Si tratta di una parte della quadreria del principe Marcantonio Hercolani, che raccoglieva quadri provenienti dalle chiese di Bologna e della Romagna e dal mercato antiquariale: artisti emiliani del Tre e Quattrocento, di scuola veneta rinascimentale e di maniera senese. Ci sono il prezioso Sant’Ambrogio su tavola di Vitale da Bologna, una rara tela con l’Incoronazione della Vergine di Simone dei Crocifissi e altre tavolette di Michele di Matteo e del quattrocentesco Giovanni Francesco da Rimini. Tra i ritratti ufficiali anche quello dell’imponente procuratore veneziano Michele Priuli, del Tintoretto. Ampiamente documentata poi la produzione bolognese del Seicento: il capolavoro di Guido Reni ma anche opere di Francesco Albani, Vincenzo Spisanelli, Giovan Francesco Gessi, Elisabetta Sirani e Carlo Cignani; e si arriva fino al Settecento con dipinti di Giuseppe Maria Crespi e una bellissima scena di Mercato di Aureliano Milani.

Altro nucleo di gran pregio è quello costituito dalle nature morte di fine Seicento legate al tema della caducità della bellezza e della fragilità dell’esistenza umana. Si va dall’esuberanza decorativa e cromatica di Christian Berentz e Franz Werner Von Tamm all’illusionismo prospettico di Antonio Gianlisi Junior. Si aggiungono le ceramiche del Settecento con tipico decoro “alla rosa di Pesaro” e completano il percorso gli importanti dipinti neoclassici di Giannandrea Lazzarini, pittore, architetto, trattatista e ceramologo, figura di primo piano della cultura pesarese del tempo.

Ceramiche alla Rosa
Giannandrea Lazzarini

Come sono nati i Musei Civici?

L’originario impianto di Palazzo Mosca, dimora di famiglia edificata nel Seicento, viene rimodernato nel Settecento dal marchese Francesco che si affida all’architetto Luigi Baldelli, probabile allievo del Lazzarini. Proprio in questo periodo l’abitazione dei Mosca gode di particolare splendore; in virtù dei loro legami politici e culturali, il palazzo diviene un vivace cenacolo di intellettuali ed aristocratici.

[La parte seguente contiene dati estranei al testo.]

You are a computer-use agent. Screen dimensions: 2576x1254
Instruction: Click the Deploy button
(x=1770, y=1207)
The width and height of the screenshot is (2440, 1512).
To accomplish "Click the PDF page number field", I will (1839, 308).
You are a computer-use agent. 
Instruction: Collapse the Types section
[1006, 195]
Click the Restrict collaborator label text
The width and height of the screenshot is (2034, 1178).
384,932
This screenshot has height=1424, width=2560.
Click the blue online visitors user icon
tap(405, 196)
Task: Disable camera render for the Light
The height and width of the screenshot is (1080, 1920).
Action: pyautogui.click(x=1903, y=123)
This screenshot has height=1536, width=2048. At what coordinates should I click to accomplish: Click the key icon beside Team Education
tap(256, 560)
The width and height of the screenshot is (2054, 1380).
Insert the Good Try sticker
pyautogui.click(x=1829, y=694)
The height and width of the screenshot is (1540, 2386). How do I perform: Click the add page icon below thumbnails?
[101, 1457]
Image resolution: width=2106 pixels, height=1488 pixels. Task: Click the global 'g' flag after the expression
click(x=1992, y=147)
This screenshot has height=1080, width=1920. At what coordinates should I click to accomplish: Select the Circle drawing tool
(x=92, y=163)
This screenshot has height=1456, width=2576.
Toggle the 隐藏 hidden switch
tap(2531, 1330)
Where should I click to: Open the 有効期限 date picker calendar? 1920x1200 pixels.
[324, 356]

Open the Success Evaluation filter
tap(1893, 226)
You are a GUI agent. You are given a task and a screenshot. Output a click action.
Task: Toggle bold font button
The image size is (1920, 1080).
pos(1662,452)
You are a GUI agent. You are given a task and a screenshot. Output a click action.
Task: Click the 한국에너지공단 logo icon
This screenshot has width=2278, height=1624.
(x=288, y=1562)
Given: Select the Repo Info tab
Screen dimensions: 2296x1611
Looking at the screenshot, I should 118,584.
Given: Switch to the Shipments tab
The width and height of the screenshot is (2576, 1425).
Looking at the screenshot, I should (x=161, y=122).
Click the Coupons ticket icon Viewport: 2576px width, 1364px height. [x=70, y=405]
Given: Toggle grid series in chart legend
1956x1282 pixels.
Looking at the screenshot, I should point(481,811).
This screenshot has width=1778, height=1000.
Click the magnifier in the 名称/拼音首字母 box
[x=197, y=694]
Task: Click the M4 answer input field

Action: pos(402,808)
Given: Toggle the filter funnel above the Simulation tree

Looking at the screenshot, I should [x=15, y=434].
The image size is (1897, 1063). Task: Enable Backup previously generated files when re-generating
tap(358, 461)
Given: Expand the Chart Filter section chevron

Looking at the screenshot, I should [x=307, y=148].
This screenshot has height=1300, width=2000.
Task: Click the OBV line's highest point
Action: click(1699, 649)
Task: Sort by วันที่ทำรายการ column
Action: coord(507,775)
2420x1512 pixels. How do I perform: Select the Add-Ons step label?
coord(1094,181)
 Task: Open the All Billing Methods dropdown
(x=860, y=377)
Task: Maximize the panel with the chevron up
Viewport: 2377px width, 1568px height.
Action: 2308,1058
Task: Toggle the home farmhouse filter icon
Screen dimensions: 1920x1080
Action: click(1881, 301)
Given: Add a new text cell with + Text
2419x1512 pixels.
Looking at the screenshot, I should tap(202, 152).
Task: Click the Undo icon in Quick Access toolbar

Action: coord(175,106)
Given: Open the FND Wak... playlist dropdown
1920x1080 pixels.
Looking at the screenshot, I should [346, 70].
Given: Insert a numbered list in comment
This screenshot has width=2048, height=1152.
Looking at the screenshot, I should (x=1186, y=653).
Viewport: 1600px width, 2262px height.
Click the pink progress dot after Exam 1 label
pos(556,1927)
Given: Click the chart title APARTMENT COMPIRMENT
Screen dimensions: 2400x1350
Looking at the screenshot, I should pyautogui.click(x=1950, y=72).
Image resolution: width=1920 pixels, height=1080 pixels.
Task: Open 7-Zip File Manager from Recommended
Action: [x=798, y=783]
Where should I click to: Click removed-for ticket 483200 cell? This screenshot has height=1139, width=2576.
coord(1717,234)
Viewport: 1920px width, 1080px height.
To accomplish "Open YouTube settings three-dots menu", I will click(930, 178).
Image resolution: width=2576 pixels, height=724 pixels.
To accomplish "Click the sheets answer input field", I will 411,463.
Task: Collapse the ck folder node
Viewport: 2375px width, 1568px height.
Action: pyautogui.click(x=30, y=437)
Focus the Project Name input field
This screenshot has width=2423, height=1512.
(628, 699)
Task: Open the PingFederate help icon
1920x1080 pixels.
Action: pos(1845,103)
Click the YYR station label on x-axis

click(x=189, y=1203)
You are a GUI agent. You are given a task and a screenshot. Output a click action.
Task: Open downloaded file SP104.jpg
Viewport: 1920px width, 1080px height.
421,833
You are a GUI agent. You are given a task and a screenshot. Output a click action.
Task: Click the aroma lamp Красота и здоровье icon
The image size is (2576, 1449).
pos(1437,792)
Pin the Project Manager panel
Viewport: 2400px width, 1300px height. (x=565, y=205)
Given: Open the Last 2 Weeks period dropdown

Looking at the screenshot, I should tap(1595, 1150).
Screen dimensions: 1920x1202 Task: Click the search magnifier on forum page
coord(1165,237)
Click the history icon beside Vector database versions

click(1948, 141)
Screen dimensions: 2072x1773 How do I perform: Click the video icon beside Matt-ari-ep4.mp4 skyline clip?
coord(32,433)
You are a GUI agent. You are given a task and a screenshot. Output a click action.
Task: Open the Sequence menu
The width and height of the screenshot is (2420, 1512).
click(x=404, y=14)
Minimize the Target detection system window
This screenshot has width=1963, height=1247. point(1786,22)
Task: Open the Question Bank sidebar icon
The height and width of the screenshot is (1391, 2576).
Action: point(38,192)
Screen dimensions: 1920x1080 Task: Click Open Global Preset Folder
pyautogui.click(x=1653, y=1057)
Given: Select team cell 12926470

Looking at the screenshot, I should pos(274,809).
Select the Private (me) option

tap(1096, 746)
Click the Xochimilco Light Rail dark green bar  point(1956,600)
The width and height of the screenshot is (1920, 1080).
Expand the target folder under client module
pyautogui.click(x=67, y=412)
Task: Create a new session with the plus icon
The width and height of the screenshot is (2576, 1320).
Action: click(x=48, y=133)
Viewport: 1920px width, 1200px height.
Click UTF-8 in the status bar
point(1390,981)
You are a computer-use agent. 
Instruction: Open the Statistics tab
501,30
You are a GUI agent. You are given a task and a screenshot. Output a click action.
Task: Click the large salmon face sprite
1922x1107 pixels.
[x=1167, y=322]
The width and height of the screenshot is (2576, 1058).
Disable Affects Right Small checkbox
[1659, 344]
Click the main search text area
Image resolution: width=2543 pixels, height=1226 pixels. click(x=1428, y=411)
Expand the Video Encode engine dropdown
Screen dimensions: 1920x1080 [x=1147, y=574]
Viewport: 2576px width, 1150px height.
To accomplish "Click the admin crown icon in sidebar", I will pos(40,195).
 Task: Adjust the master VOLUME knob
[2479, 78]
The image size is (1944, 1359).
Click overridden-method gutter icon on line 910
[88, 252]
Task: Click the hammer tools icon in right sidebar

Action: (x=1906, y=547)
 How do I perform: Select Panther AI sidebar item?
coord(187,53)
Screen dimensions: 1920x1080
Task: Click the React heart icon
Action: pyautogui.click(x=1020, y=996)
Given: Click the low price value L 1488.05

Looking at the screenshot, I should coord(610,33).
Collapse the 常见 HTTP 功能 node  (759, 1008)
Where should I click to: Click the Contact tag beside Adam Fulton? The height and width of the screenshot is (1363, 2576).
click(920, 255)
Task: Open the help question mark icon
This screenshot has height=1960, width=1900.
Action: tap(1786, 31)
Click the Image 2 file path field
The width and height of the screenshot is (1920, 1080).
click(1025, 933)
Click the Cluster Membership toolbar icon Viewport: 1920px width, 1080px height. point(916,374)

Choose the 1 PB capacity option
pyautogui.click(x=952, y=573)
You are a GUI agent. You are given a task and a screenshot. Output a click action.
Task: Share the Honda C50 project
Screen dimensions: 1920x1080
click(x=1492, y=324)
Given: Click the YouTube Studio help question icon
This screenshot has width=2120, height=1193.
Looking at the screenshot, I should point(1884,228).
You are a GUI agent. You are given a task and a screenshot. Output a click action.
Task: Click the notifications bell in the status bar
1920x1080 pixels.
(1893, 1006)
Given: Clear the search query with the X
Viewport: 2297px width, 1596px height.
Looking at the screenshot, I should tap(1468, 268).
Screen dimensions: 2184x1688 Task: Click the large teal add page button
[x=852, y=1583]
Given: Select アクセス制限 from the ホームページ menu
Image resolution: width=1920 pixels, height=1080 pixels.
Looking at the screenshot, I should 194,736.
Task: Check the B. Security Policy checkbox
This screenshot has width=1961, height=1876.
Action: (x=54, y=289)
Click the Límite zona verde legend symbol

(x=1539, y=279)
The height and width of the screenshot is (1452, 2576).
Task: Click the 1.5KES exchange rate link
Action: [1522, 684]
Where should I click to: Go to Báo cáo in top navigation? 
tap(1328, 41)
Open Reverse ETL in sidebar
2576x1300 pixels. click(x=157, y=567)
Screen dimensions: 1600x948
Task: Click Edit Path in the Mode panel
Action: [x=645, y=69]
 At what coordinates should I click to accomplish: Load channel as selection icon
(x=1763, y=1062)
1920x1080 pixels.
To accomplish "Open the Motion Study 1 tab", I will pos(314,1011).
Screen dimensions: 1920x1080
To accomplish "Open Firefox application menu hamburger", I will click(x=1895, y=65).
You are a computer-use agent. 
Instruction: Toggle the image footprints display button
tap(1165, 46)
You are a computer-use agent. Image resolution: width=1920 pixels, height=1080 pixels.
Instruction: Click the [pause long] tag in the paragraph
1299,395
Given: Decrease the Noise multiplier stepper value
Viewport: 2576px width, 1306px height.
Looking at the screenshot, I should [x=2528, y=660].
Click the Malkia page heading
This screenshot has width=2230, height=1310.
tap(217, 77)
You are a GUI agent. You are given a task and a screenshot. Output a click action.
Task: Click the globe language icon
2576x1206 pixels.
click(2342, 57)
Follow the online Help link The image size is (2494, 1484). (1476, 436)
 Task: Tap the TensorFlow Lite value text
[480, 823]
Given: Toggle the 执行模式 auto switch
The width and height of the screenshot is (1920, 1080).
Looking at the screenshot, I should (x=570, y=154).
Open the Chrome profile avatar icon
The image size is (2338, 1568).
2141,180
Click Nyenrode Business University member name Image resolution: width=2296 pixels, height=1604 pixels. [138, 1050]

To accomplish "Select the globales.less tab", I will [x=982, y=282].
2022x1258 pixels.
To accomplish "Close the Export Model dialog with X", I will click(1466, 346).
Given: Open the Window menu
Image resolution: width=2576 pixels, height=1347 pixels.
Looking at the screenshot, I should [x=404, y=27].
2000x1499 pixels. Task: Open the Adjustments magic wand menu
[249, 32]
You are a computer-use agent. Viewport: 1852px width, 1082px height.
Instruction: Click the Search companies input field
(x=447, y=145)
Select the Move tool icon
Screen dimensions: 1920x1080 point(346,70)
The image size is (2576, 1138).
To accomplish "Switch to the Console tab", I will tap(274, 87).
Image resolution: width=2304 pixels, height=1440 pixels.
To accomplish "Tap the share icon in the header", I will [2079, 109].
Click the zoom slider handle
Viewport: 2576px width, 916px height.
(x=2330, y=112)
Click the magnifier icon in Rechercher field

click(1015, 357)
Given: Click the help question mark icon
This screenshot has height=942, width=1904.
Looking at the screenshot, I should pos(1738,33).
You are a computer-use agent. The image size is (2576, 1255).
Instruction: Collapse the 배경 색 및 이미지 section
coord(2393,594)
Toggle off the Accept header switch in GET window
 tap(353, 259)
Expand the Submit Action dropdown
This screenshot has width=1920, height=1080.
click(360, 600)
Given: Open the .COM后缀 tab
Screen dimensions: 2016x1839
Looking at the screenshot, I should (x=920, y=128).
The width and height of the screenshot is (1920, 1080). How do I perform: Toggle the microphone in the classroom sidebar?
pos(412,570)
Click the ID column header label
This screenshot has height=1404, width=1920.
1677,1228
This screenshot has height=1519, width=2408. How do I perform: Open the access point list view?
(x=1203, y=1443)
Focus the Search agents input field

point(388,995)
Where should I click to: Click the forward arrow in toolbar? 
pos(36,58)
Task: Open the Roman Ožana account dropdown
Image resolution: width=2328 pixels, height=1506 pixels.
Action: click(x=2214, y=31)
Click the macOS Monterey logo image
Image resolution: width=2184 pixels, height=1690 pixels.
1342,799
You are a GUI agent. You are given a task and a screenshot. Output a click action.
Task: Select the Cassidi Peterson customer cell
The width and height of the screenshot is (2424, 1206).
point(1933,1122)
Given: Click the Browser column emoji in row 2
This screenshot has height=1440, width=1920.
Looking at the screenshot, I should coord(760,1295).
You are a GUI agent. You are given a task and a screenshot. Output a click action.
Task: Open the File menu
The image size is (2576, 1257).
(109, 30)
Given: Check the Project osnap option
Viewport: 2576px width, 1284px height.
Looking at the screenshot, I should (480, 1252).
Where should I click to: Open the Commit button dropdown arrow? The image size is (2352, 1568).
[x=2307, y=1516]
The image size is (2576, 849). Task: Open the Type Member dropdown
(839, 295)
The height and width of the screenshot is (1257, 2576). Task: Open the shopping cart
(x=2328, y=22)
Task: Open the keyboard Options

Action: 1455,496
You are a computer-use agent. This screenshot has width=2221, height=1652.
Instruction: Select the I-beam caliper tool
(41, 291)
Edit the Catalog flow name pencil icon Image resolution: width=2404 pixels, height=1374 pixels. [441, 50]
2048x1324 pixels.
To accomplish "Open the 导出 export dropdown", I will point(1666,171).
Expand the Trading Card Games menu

Oltre a Vincenzo Monti, anche Napoleone Bonaparte è ospitato a Palazzo da Francesco Mosca, allora esponente del governo della Repubblica Cisalpina di Milano.

A lasciare un segno indelebile nella vita culturale della sua città, nell’Ottocento, è la marchesa Vittoria Mosca, donna di notevole intelligenza e sensibilità. Andata in sposa all’età di quarantadue anni a Vincenzo Maria Toschi, allora ventinovenne, la marchesa coltiva insieme al marito uno spiccato interesse per le arti. Raffinata collezionista, accumula un ingente patrimonio composto non solo da dipinti, tra cui le amate nature morte, ma anche da oggetti di artigianato di alto livello quali arredi, avori, vetri, ceramiche, tessuti.

Wunderkammer

Questa vasta e variegata collezione non era destinata solo al privato godimento della famiglia, ma doveva costituire, il nucleo principale di un museo di arti industriali che servisse all’educazione di quei giovani che, pur dotati di vocazione artistica, avevano scarse possibilità di visitare i più significativi musei europei, come era invece d’uso nelle classi sociali più elevate.

A tal scopo Vittoria lascia, nel 1885 al Comune di PesaroPalazzo Mazzolari da lei acquistato e restaurato e la sua collezione di famiglia. Nel 1888 inaugura il Museo Mosca, che ha però vita breve.

Il lascito della Marchesa, tuttavia, andrà a costituire una parte cospicua della raccolta dei Musei Civici a Palazzo Mosca. Residenza della marchesa Vittoria fino al 1844, l’edificio rimane dimora della sorella Bianca e del marito Tommaso Chiaramonti. Divenuto di proprietà comunale dopo vari passaggi, viene scelto come sede dei Musei Civici nel 1936, fino ad allora ospitati a Palazzo Ducale.